-------- Provided entries --------

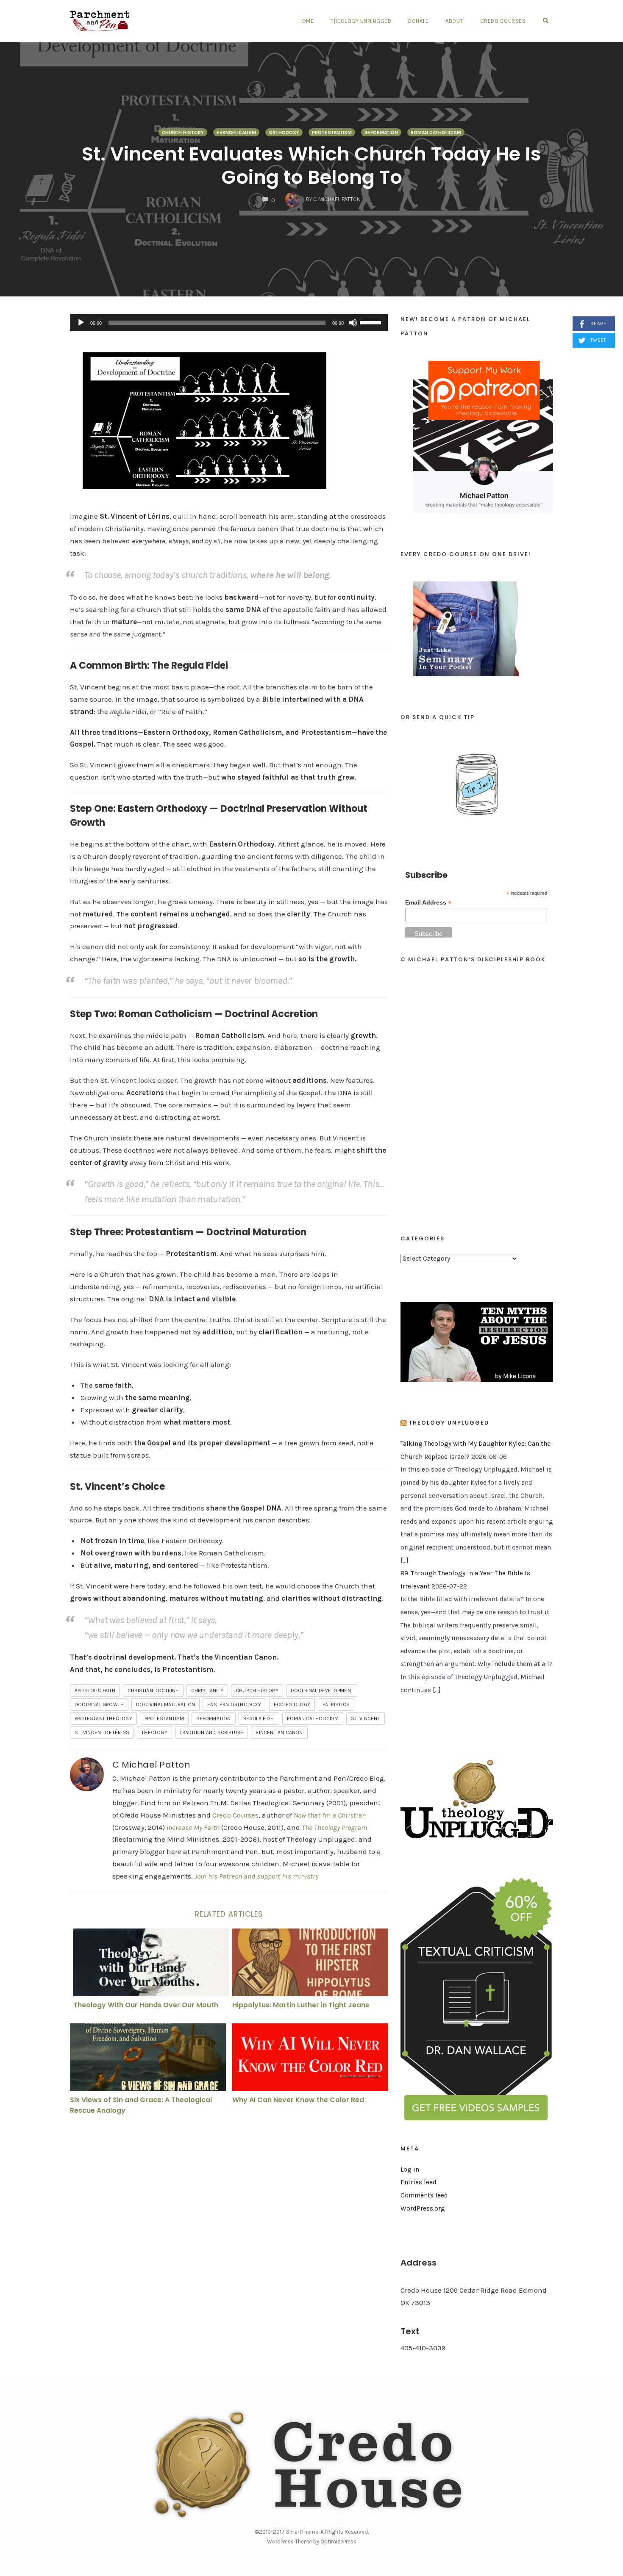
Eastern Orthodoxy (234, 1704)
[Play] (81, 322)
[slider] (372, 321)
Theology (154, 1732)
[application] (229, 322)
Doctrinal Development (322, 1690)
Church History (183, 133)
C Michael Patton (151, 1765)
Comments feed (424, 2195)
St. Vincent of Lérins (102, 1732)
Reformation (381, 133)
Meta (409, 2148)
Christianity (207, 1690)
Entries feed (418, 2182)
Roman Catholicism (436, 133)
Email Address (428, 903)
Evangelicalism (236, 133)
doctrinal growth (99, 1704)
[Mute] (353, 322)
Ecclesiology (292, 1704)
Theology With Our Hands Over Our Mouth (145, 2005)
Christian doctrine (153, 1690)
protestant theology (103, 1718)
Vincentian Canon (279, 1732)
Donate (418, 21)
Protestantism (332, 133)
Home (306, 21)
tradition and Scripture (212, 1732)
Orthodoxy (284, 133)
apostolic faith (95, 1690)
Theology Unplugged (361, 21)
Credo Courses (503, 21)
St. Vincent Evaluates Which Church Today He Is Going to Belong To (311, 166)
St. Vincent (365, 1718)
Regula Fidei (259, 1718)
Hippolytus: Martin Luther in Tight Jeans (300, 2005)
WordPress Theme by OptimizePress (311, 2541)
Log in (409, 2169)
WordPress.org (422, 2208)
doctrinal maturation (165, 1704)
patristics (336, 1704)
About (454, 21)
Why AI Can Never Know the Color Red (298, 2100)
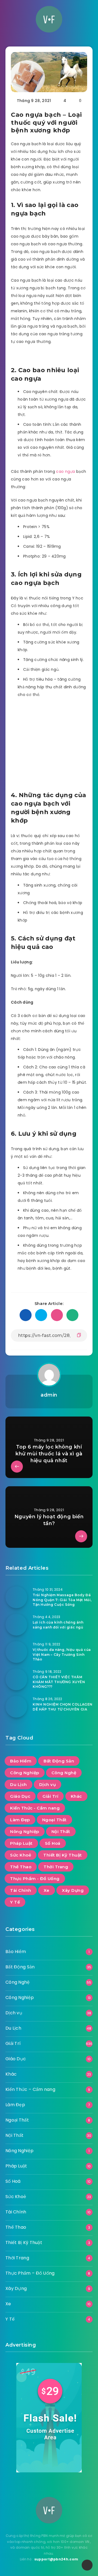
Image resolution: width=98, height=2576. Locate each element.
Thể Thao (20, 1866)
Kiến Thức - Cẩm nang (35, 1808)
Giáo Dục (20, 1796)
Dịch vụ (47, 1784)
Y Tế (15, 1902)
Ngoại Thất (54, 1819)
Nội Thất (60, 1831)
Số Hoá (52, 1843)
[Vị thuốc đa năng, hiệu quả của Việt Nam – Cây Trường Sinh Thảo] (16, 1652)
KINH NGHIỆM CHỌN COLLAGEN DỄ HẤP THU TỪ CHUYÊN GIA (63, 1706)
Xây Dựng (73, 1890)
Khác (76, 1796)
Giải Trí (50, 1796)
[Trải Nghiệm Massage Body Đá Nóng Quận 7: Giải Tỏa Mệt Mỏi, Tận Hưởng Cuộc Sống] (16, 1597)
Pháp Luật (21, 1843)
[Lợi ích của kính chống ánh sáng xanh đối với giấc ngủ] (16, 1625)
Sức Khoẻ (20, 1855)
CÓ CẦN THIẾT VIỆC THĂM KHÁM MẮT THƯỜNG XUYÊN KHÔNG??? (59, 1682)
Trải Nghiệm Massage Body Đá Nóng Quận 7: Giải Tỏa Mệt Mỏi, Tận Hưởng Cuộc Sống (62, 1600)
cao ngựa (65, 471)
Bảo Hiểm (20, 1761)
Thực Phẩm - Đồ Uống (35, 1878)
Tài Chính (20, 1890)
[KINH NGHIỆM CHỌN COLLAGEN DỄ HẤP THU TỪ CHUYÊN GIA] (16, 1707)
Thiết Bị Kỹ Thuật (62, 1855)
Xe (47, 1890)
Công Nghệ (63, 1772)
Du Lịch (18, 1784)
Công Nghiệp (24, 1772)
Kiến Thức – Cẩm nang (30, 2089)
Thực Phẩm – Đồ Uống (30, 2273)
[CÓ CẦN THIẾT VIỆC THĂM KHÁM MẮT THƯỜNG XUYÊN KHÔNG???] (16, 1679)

--------

Work task
For this exercise, give the listing again exactly as written, with the pictures omitted.

Result of the exercise
Eastern Orthodoxy (234, 1704)
[Play] (81, 322)
[slider] (372, 321)
Theology (154, 1732)
[application] (229, 322)
Doctrinal Development (322, 1690)
Church History (183, 133)
C Michael Patton (151, 1765)
Comments feed (424, 2195)
St. Vincent of Lérins (102, 1732)
Reformation (381, 133)
Meta (409, 2148)
Christianity (207, 1690)
Entries feed (418, 2182)
Roman Catholicism (436, 133)
Email Address (428, 903)
Evangelicalism (236, 133)
doctrinal growth (99, 1704)
[Mute] (353, 322)
Ecclesiology (292, 1704)
Theology With Our Hands Over Our Mouth (145, 2005)
Christian doctrine (153, 1690)
protestant theology (103, 1718)
Vincentian Canon (279, 1732)
Donate (418, 21)
Protestantism (332, 133)
Home (306, 21)
tradition and Scripture (212, 1732)
Orthodoxy (284, 133)
apostolic faith (95, 1690)
Theology Unplugged (361, 21)
Credo Courses (503, 21)
St. Vincent Evaluates Which Church Today He Is Going to Belong To (311, 166)
St. Vincent (365, 1718)
Regula Fidei (259, 1718)
Hippolytus: Martin Luther in Tight Jeans (300, 2005)
WordPress Theme by OptimizePress (311, 2541)
Log in (409, 2169)
WordPress.org (422, 2208)
doctrinal maturation (165, 1704)
patristics (336, 1704)
About (454, 21)
Why AI Can Never Know the Color Red (298, 2100)
Image resolution: width=98, height=2576. Locate each element.
Thể Thao (20, 1866)
Kiến Thức - Cẩm nang (35, 1808)
Giáo Dục (20, 1796)
Dịch vụ (47, 1784)
Y Tế (15, 1902)
Ngoại Thất (54, 1819)
Nội Thất (60, 1831)
Số Hoá (52, 1843)
[Vị thuốc đa năng, hiệu quả của Việt Nam – Cây Trường Sinh Thảo] (16, 1652)
KINH NGHIỆM CHỌN COLLAGEN DỄ HẤP THU TỪ CHUYÊN GIA (63, 1706)
Xây Dựng (73, 1890)
Khác (76, 1796)
Giải Trí (50, 1796)
[Trải Nghiệm Massage Body Đá Nóng Quận 7: Giải Tỏa Mệt Mỏi, Tận Hưởng Cuộc Sống] (16, 1597)
Pháp Luật (21, 1843)
[Lợi ích của kính chống ánh sáng xanh đối với giấc ngủ] (16, 1625)
Sức Khoẻ (20, 1855)
CÓ CẦN THIẾT VIỆC THĂM KHÁM MẮT THƯỜNG XUYÊN KHÔNG??? (59, 1682)
Trải Nghiệm Massage Body Đá Nóng Quận 7: Giải Tỏa Mệt Mỏi, Tận Hưởng Cuộc Sống (62, 1600)
cao ngựa (65, 471)
Bảo Hiểm (20, 1761)
Thực Phẩm - Đồ Uống (35, 1878)
Tài Chính (20, 1890)
[KINH NGHIỆM CHỌN COLLAGEN DỄ HẤP THU TỪ CHUYÊN GIA] (16, 1707)
Thiết Bị Kỹ Thuật (62, 1855)
Xe (47, 1890)
Công Nghệ (63, 1772)
Du Lịch (18, 1784)
Công Nghiệp (24, 1772)
Kiến Thức – Cẩm nang (30, 2089)
Thực Phẩm – Đồ Uống (30, 2273)
[CÓ CẦN THIẾT VIỆC THĂM KHÁM MẮT THƯỜNG XUYÊN KHÔNG???] (16, 1679)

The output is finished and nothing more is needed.